You can think of them as of UPS batteries, but they are not. They are made with EV use in mind. Now, they may sag just as UPS batteries do. On the other hand, occasionally people use UPS batteries in their EVs.

Now, if they sag at C/2 more than you'd like, pick larger C.
Cycling to 80% is no problem unless you have data to prove
otherwise. This is the word from the battery creator I spoke
to personally. Take it at face value (e.g. if you choose not
to believe it, no one can convince you otherwise).

I talk about a $500 test pack not $5000 and not everbody has an automatic batterie cycler with data log.

Yes. the battery may be $500 but the test rig is $5000.
Ask Gary or Joe.

Define "good" batteries". That depends on your application
and appetite.

"good" EV batteries: The right horse to put money in and promote EV :^)

By that definition TS batteries are good. I put money
in it and drive to work every day, promoting EV.

Define "Expensive". That depends on how much money one is
able and willing to commit to your hobby.

My "expensive" definition is more like: something you put lots of money in and nothing usable back.

Fuzzy logic. Did I put lots of money in? my pack was $8.9k
Did I get anything usable back?

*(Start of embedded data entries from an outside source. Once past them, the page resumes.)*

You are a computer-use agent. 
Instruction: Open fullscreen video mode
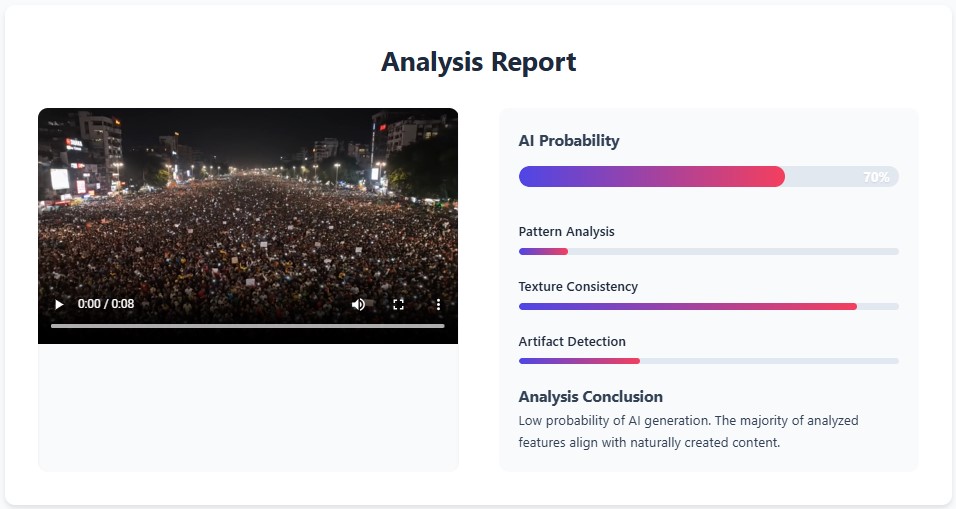click(x=399, y=304)
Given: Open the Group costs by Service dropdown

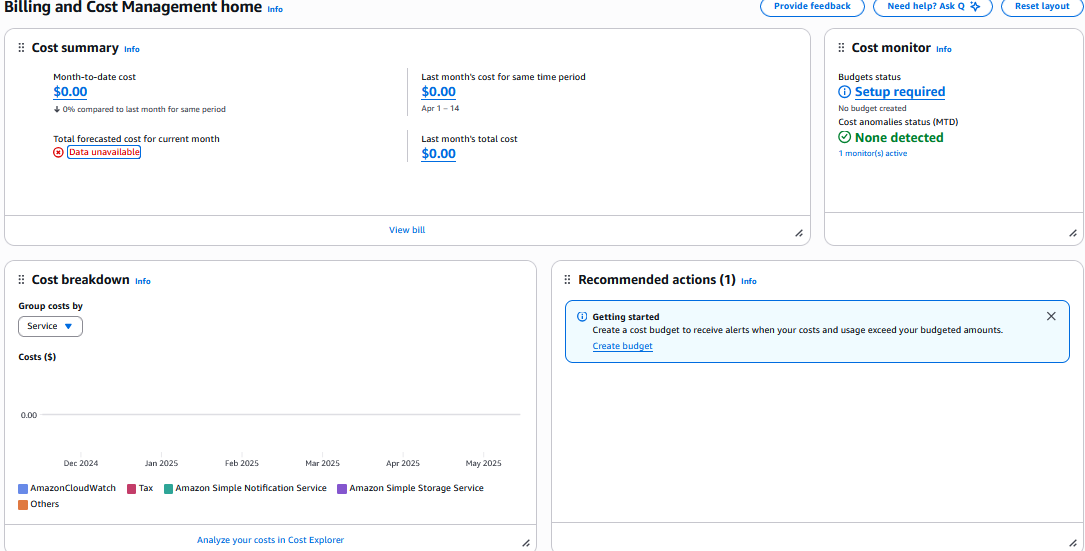Looking at the screenshot, I should 50,326.
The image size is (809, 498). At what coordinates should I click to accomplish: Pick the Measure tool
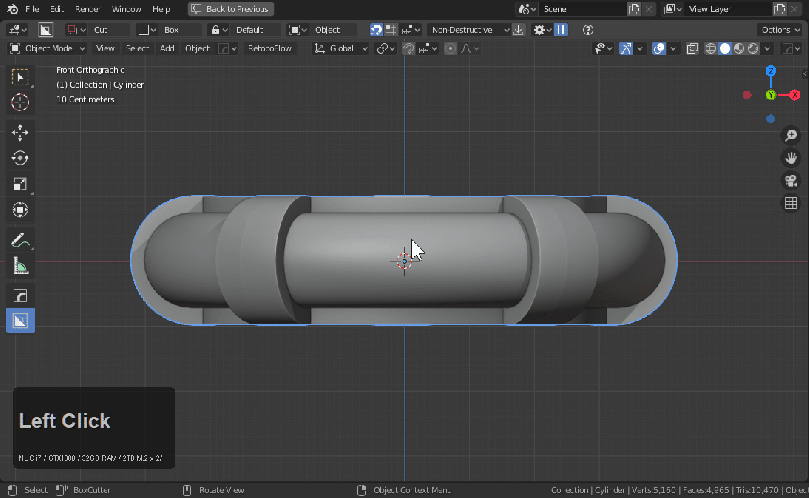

Oh, yes, compared to 28
Optimas [which, I'm surprised, did not fold my Honda in half],
I got very peppy and light EV, daily driver, object to learn
stuff, test bed for BMS development, pride of ownership,
bragging rights to be among first ones to inject LiIon
waves in quiet ocean of PbA batteries. Was it worth $8.9k?
Every penny to me.

i agree, an assumption is...an assumption, always right to someone and wrong to other... In fact i just use Saft definition of discharge rate: "a traction battery is better quoted at his 1C discharge level" understandable when you are used to work with 100Ah Saft ni-cad :^)

Saft is special case - there is no other manufacturer like that.
You're lucky to live near by and have access to them.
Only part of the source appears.